Fallen Soldiers Of The Mexican-American War May Soon Be Returned To Tennessee

Fallen Soldiers Of The Mexican-American War May Soon Be Returned To Tennessee

These remains were found in February, 2011. Archaeologists believe this soldier may have had part of his leg amputated. (Photo courtesy of the Mexican National Institute of Anthropology and History)
These remains were found in February, 2011. Archaeologists believe this soldier may have had part of his leg amputated. (Photo courtesy of the Mexican National Institute of Anthropology and History)

A team of historians and scientists from Middle Tennessee hope to soon welcome home the remains of soldiers who died on foreign soil nearly 170 years ago.

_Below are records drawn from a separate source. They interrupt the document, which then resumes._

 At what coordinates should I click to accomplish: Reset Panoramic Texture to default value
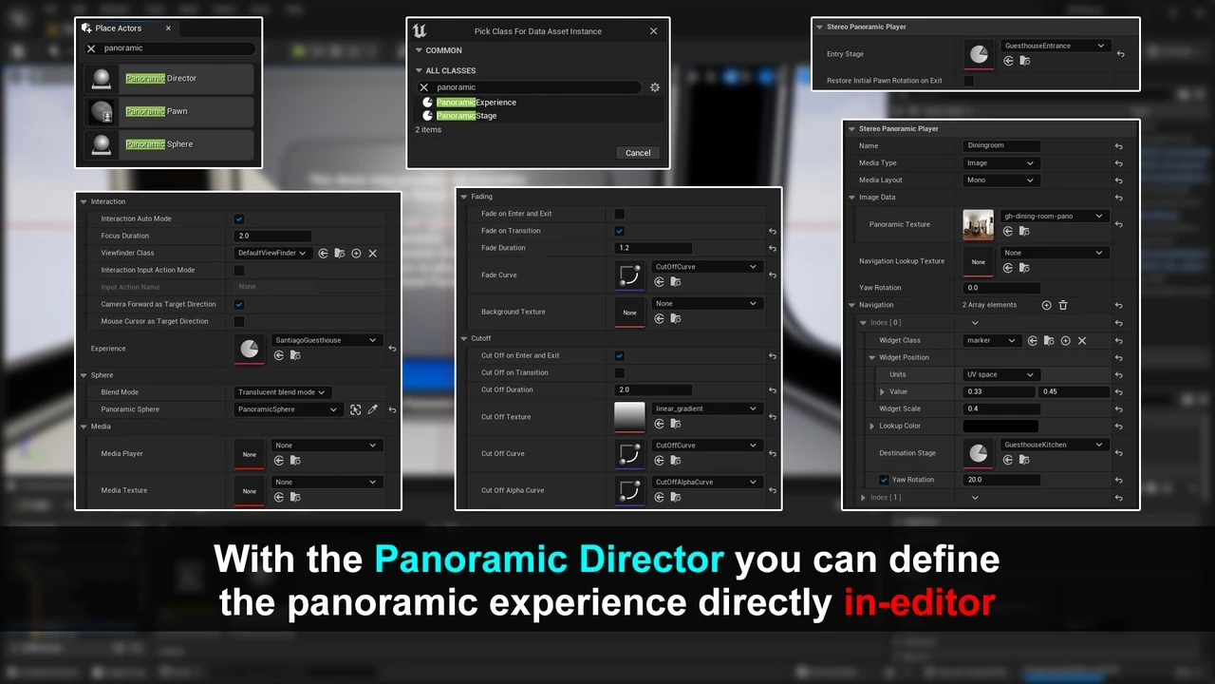click(1119, 224)
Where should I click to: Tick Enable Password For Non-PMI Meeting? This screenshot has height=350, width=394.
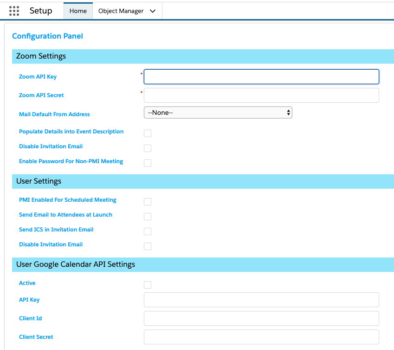tap(148, 163)
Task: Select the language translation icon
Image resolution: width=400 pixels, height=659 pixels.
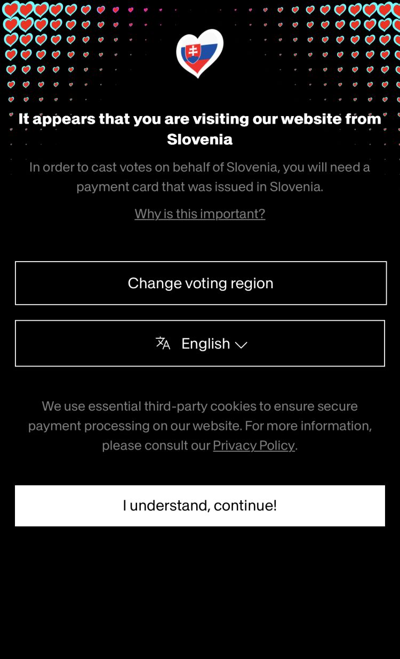Action: point(163,344)
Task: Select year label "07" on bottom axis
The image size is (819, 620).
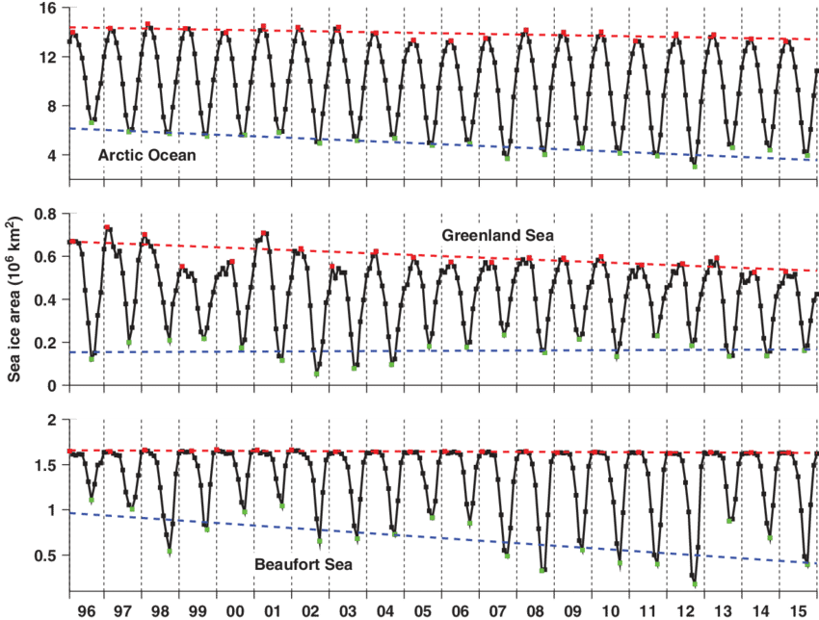Action: pos(498,611)
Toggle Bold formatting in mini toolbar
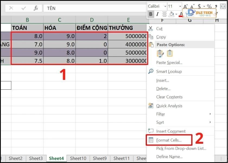Screen dimensions: 228x163 (151, 14)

Construction workers in Monterrey, Mexico unearthed the bones of more than a dozen men several years ago: US soldiers who died in in the Mexican-American war. Because of their location, where the 1st Tennessee Regiment fought and later set up camp in the 1846 Battle of Monterrey, historian Tim Johnson believes it’s likely they were volunteers from the midstate.

Johnson, who teaches at Lipscomb University, has been assisting a group from MTSU in the effort to cut through two nation’s worth of red tape so that the bones can be returned to Tennessee. He says word could come at any time now, so they’re ready, complete with a replica of the 1st Tennessee’s regimental flag.

Johnson says the group plans to meet the remains at the Nashville airport with a color guard. The bones will then lie in state, most likely on the MTSU campus. “These are fallen soldiers,” Johnson explains.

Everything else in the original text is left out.